Mauritanie : 13 anti-esclavagistes à la barre

Birame Ould Abeid, président de l'ONG IRA lors de sa libération de prison le 3 septembre 2013 à Nouakchott Copyright de l’image Inpho
Image caption Birame Ould Abeid, président de l'ONG IRA lors de sa libération de prison le 3 septembre 2013 à Nouakchott

Le procès de treize militants de l'Initiative pour la résurgence du mouvement abolitionniste (IRA) inculpés "d'usage de la violence" et "attaque contre les pouvoirs publics", s'est ouvert mercredi à Nouakchott, la capitale.

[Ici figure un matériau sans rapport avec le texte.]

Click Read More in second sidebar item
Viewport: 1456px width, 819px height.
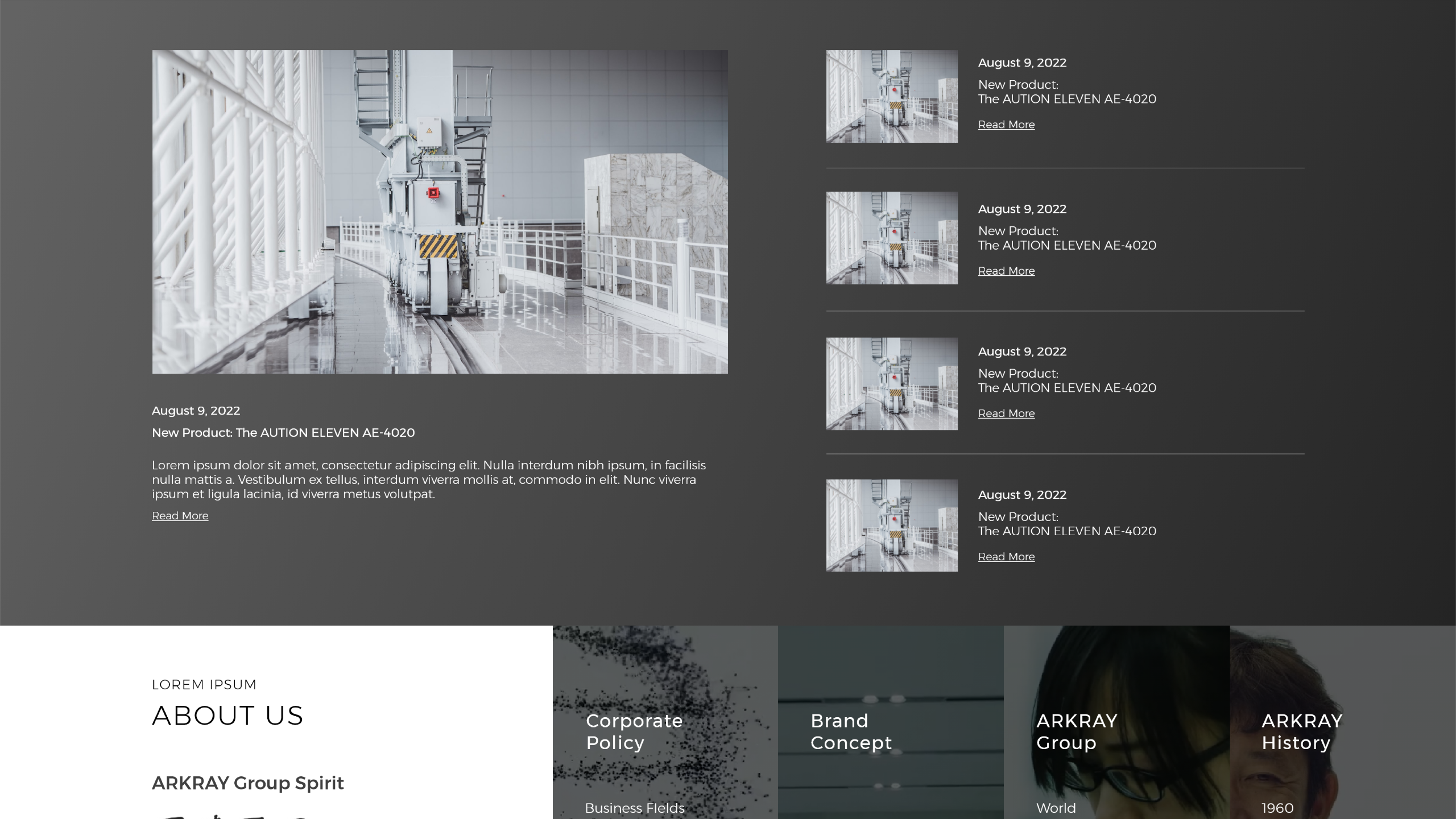[x=1006, y=271]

Les accusés ont tous plaidé non coupable.

Une quarantaine d'avocats défendent les prévenus, arrêtés entre fin juin et début juillet pour leur implication présumée dans une manifestation violente en marge du déplacement forcé d'habitants de Ksar, un bidonville de Nouakchott, le 29 juin.

D'après les autorités locales, une dizaine de policiers avait alors été blessé par les manifestants en colère.

Les accusés risquent deux ans de prison

La défense a rejeté le "flagrant délit" évoqué par l'accusation, estimant que les 13 militants "ont été arrêtés chez eux ou sur leurs lieux de travail et non durant les émeutes".

S'ils sont déclarés coupables, les accusés risquent jusqu'à deux ans de prison assortie d'une amende.

Mercredi des dizaines de militants de l'IRA se sont massés devant le Palais de justice pour soutenir les prévenus.

Des forces de l'ordre étaient déployées, depuis la veille, autour de l'édifice.

Amnesty International et plusieurs autres ONG internationales réclament la libération des militants de l'IRA.